Nos proyectamos desde ese ser humano semi bestial ululando sincopes vasovagales que no se remiten a un producción de procesos parasimpáticos, sino a una mediación de los hechos externos que hacen factible la presencia del acto mismo y soliviantan las consecuencias de la situación; o la apañan, y de esto depende la evaluación prematura de los acontecimientos, y por eso aquello. Y desde entonces hasta ahora, toda nuestra vida transcurre posicionándose bajo el manto del drama.
El drama, desde términos generales implica un compromiso con el entorno. La expresión emocional desde las palabras que realizan una acción. La realización de la acción que omite la implicación de las palabras. La teoría de los actos del habla y viceversa.

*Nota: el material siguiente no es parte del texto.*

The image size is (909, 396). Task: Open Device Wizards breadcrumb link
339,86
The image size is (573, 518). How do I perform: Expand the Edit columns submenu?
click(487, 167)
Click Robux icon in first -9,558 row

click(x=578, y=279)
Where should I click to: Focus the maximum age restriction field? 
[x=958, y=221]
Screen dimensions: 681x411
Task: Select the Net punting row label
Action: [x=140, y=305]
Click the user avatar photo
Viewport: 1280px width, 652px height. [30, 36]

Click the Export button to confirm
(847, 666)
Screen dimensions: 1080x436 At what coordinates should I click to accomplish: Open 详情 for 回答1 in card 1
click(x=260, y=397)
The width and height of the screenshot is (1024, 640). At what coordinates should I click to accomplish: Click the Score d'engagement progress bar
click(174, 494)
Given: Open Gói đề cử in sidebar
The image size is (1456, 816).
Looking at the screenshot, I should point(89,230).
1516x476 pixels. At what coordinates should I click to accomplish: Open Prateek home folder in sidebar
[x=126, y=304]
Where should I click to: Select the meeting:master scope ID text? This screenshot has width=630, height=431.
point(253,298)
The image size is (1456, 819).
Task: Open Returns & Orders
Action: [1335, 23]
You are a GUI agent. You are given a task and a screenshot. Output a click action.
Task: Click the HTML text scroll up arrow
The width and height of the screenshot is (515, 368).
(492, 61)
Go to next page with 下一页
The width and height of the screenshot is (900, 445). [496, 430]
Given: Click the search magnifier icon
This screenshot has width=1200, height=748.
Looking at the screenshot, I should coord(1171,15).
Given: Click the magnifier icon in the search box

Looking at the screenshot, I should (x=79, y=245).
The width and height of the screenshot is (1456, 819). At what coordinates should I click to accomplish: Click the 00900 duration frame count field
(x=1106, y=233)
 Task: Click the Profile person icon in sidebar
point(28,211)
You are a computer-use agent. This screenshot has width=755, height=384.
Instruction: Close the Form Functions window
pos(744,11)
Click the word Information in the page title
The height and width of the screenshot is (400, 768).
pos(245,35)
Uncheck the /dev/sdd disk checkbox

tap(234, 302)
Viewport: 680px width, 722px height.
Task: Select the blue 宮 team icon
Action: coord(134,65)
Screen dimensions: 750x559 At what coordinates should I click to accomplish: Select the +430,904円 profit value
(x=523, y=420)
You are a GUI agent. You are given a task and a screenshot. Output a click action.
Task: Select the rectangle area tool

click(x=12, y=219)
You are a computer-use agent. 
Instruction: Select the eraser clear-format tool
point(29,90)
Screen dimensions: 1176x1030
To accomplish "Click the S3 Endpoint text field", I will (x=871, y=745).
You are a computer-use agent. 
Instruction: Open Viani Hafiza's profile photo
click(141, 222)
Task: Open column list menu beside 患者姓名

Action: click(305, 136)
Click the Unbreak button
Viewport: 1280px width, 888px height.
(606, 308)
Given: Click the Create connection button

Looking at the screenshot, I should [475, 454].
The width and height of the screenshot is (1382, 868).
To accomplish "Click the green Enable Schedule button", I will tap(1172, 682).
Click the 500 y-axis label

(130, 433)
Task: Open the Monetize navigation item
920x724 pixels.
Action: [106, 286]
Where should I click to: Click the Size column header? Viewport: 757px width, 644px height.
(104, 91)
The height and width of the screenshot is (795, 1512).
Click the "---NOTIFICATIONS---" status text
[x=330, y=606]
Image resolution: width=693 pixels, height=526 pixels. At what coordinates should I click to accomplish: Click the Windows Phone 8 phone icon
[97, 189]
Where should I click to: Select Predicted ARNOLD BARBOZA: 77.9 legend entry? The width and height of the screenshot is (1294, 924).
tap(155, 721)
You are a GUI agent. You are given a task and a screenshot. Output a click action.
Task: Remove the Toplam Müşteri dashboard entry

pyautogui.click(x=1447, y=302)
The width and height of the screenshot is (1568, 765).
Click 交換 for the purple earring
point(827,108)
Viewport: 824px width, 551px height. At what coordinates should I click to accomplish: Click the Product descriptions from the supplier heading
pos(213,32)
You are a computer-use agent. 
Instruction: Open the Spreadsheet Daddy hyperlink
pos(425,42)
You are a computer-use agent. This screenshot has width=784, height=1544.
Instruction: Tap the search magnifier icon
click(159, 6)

El drama predispone un estado de acción en relación a los acontecimientos del entorno. Somos precisamente responsivos, sí, al comprometernos con las implicaciones del drama. Pero únicamente eso, tampoco. Implica una responsividad expansiva que engulla toda capacidad de inhibición. Somo en fin, la exageración de la respuesta normal misma al ejecutar las nociones que sustentan al drama; lo que nos hace parte de éste. Nos hace, en todo caso, el resultado inherente de una respuesta que determina la emocionalidad discursiva de aquello que no puede expresarse por completo de manera simple y desentendida.
Entendemos, pues, las nociones del drama desde la definición de la exageración y la incontención dramática. Un término que se sustenta a sí mismo hasta el infinito porque no existe manera más acertada de definirlo.
Nos comprometemos a niveles distintos desde las medidas de la exageración, en las tablas de nuestra cotidianidad para colocarle el escenario correspondiente y transgredir el telón de la rutina con nuestra performatividad del absurdo. Pero como parte del género humano, evitamos por completo compenetrarnos y subsanarnos totalmente a éste. No nos remitimos a la calidad absurdativa del acto y por ello convertimos el acto mismo en una proporción de significado con la extensión de nuestra emocionalidad en la expresión de la ocurrencia, pero nunca desde su simple descripción de vivencialidad.
En fin, el drama es lo que somos, eso que yace en nosotros desde lo que puede transcurrir hasta lo que seria y no es…
Los que formamos parte del gremio de ejecución dramática -desde el sentido cotidiano y no como ocupación-, vivimos en el limítrofe de la incontención contenida en un corcho de desproporción. Tratamos indulgentemente que todo rime a colación.
Lo que somos, en fin, son estructuras sustentadas en ganancias secundarias que permitan revalidar los acontecimientos que nos atañen. Sentir su sustancialidad, expresándola desproporcionalmente.
Y bueno, concluimos con un aforismo que pertreche toda barrera de credibilidad respecto al tema: si no da para drama no sirve.